-- Text passage follows --
Soccer stadium in Huntsville, Alabama, US

Wicks Family Field at Joe Davis Stadium (also known locally as Joe Davis Stadium, and simply, "The Joe") is a soccer stadium in Huntsville, Alabama, United States, and was formerly a minor league baseball stadium. Joe Davis Stadium hosted the Huntsville Stars of the Southern League from 1985 until 2014, and then served as a temporary home for the Stars' successor (the Biloxi Shuckers) in 2015. It currently serves as the home to Huntsville City FC, the MLS Next Pro team owned and operated by Nashville SC.

Built in 1985, the stadium is located on the grounds of Huntsville's former airport, adjacent to Huntsville's main north–south thoroughfare, U.S. Highway 231 (S. Memorial Parkway). The multi-purpose stadium seated 10,488 with 15 air-conditioned skyboxes, with seating capacity reduced to 6,000 following renovations completed in 2023. Ticket offices and the general office are located on the second floor of the stadium. Closed-circuit television above the main concourse allows for viewing of the game while grabbing a bite at the concession stands. In addition to baseball and soccer, Joe W. Davis Stadium has been used for high school football, monster truck rallies, and concerts.
-- Text passage concluded --
-- Records supplied follows --
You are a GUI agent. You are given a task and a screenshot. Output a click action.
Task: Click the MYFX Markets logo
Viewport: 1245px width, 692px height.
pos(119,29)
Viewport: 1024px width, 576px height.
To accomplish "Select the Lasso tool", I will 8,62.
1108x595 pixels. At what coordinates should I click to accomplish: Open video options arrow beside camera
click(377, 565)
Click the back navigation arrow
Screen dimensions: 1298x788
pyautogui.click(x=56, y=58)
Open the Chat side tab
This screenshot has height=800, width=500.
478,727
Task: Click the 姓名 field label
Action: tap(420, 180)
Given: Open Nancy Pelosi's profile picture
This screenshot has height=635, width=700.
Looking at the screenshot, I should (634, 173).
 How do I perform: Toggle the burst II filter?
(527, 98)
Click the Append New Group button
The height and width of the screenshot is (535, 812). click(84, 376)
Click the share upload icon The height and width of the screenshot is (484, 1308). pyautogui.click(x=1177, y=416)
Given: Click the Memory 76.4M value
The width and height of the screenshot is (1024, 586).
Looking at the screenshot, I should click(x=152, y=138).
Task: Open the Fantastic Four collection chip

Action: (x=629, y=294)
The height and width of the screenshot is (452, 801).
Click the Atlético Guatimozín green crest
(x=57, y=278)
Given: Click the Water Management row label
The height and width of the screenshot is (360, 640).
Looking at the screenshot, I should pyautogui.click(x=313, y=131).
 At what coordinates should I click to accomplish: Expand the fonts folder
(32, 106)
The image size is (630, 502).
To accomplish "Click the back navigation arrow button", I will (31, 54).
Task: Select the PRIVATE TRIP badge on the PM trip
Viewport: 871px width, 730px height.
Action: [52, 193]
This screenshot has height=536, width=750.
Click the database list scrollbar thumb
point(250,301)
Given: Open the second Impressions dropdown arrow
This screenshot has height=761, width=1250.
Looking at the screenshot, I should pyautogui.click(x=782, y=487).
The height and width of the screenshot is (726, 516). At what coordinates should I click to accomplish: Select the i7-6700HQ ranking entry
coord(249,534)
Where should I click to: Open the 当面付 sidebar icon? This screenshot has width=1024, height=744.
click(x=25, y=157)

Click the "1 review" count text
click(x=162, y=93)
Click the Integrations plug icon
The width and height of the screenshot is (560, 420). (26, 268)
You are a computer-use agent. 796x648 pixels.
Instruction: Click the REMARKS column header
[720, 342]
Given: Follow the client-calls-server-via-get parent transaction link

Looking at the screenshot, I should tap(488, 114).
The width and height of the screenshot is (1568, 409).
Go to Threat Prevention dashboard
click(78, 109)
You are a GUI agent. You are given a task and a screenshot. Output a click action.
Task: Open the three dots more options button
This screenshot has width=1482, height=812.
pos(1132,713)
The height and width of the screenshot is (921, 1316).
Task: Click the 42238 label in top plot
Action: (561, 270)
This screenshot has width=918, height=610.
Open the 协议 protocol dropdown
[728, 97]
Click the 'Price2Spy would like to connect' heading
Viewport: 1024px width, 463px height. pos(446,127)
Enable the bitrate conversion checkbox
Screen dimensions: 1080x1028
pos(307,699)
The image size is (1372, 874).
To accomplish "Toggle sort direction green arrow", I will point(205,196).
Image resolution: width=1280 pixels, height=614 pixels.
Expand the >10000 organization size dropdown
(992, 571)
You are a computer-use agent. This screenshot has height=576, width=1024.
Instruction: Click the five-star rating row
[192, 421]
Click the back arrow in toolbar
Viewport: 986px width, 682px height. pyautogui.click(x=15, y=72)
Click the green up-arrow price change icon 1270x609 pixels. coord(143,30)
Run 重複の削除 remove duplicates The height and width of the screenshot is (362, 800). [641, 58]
-- Records supplied concluded --
■ Work instructions ■
**1.** In the passage about Joe Davis Stadium, turn the paragraph that begins "Built in 1985" into a short bulleted list that keeps its main facts.
**2.** Carry on the passage about Joe Davis Stadium from its last sentence.

■ Results ■
**1.**
- Built in 1985 on the grounds of Huntsville's former airport, next to U.S. Highway 231 (S. Memorial Parkway)
- Originally seated 10,488 and had 15 air-conditioned skyboxes; capacity dropped to 6,000 after renovations completed in 2023
- Ticket offices and the general office are on the second floor
- Closed-circuit television above the main concourse shows the game to people at the concession stands
- Besides baseball and soccer, it has hosted high school football, monster truck rallies, and concerts

**2.**
Nicknamed "The Crown Jewel of the Southern League" upon its construction, the stadium was the oldest venue in the league during its final year of operation. This was not due to planned obsolescence, but to the fact that all the League's other teams had built new parks since 1985, especially in the 1990s, during a craze prompted by the critically-acclaimed Oriole Park at Camden Yards, occupied by the Baltimore Orioles.

==History==
===Baseball===
The stadium is named for the longtime mayor of Huntsville, Joe W. Davis, who was instrumental in the city's efforts to construct the stadium. Construction came about in 1984 after Nashville Sounds owner Larry Schmittou purchased the Evansville Triplets with the intent of moving the team in 1985 to Nashville, Tennessee, to effectively elevate his Double-A Sounds to the Triple-A level. As a result of this move, the existing Double-A franchise would need a new home. Schmittou considered a swap that would have sent the Double-A team to Evansville, Indiana to replace the Triplets. Evansville city leaders, though, balked at the requested stadium upgrades, leading Schmittou to seek alternate arrangements, which resulted in him moving the franchise to Huntsville, only some 100 miles away from Nashville. The team became known as the Huntsville Stars, and Schmittou continued to own the franchise until selling it to a local ownership group in 1994.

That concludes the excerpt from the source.